RECORDS SHOWN ▸
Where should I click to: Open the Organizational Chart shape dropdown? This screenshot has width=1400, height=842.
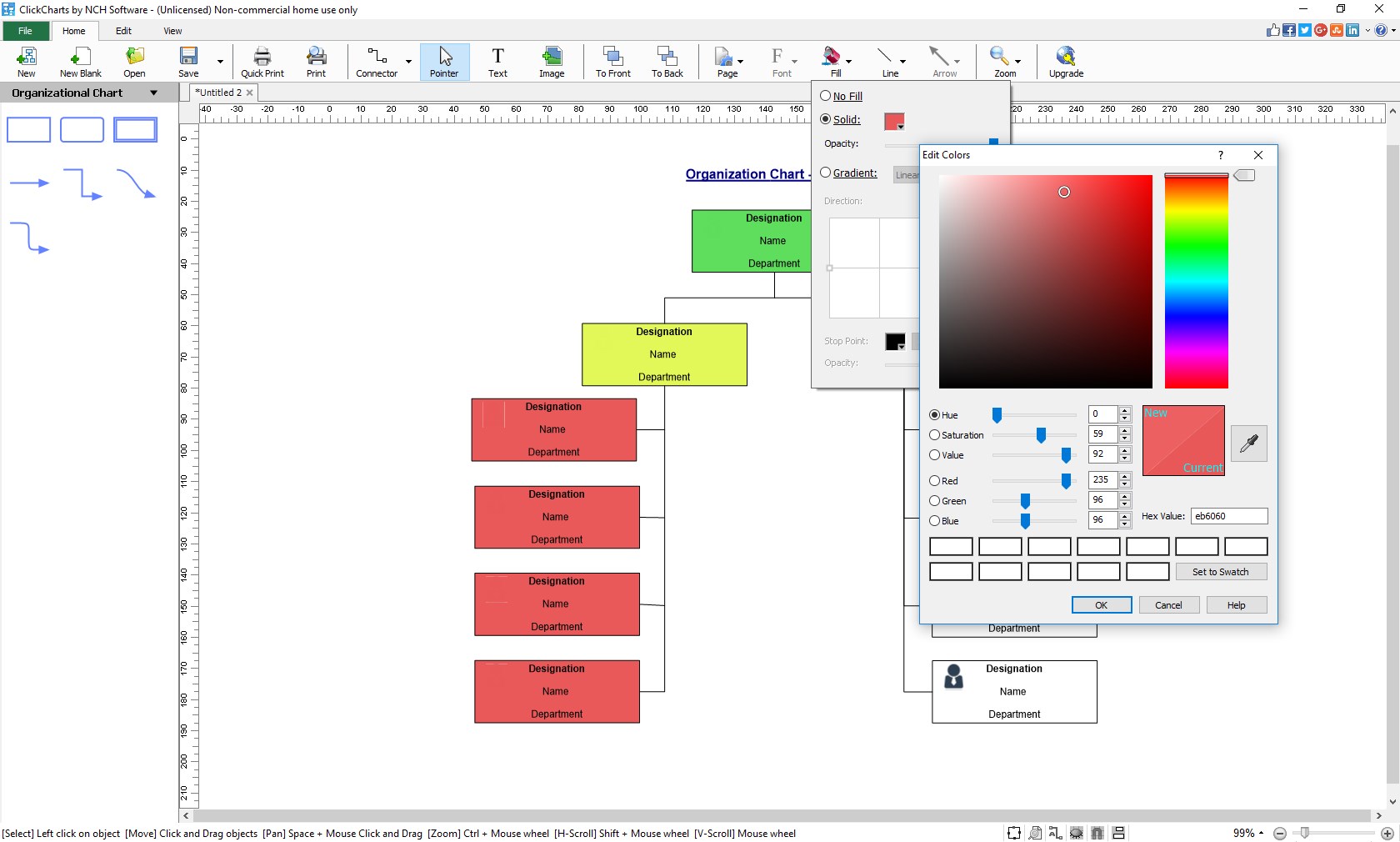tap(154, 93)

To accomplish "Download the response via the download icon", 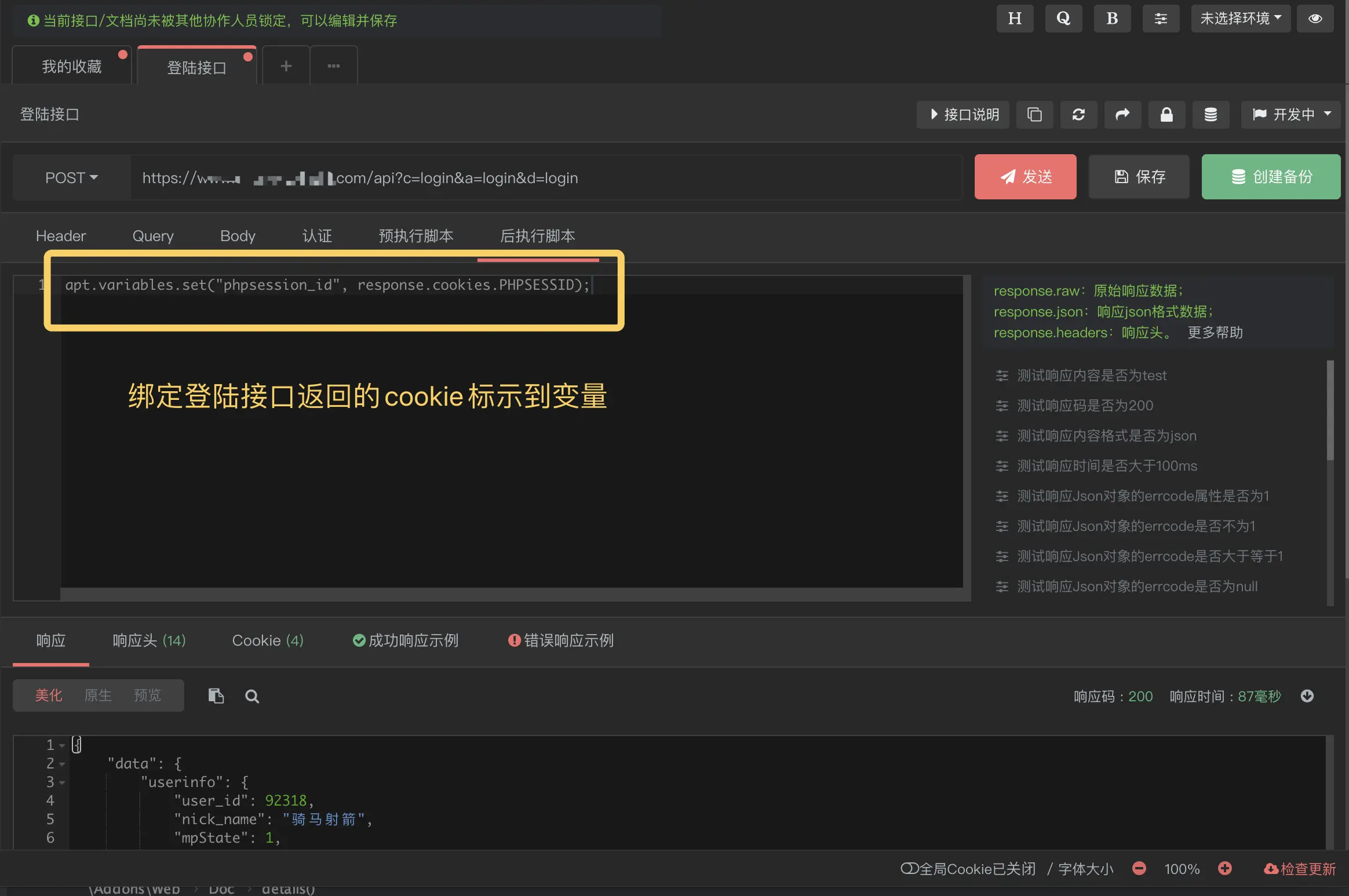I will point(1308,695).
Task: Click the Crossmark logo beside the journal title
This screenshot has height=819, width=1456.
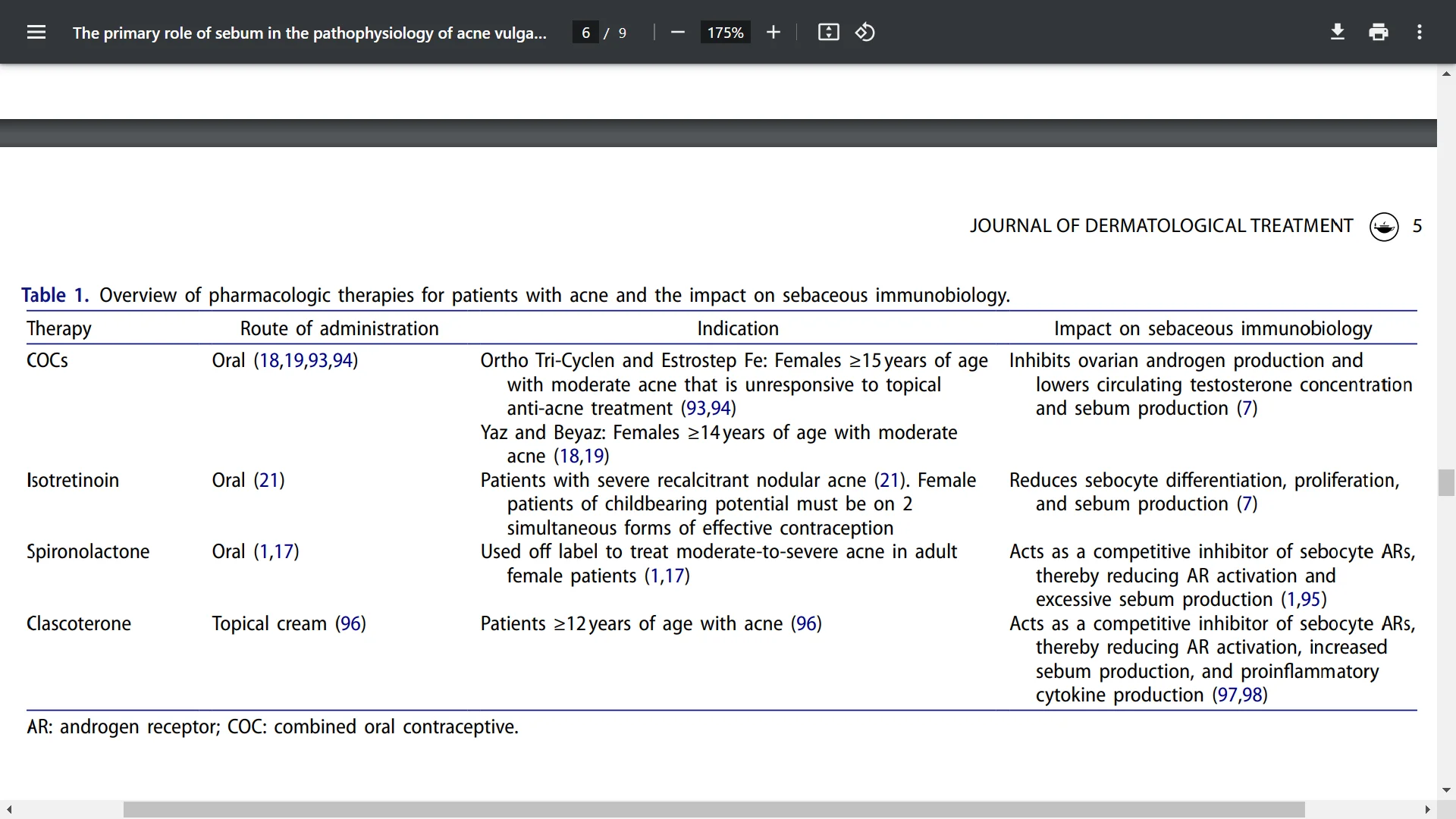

WHAT YOU SHOULD DO ▸ Repeat, exactly and only, the lines from the one containing "Task: Click the" through the final line of the data, both ends included, leaving out any picture.

ANSWER FOR THIS EXERCISE ▸
Task: Click the Crossmark logo beside the journal title
This screenshot has height=819, width=1456.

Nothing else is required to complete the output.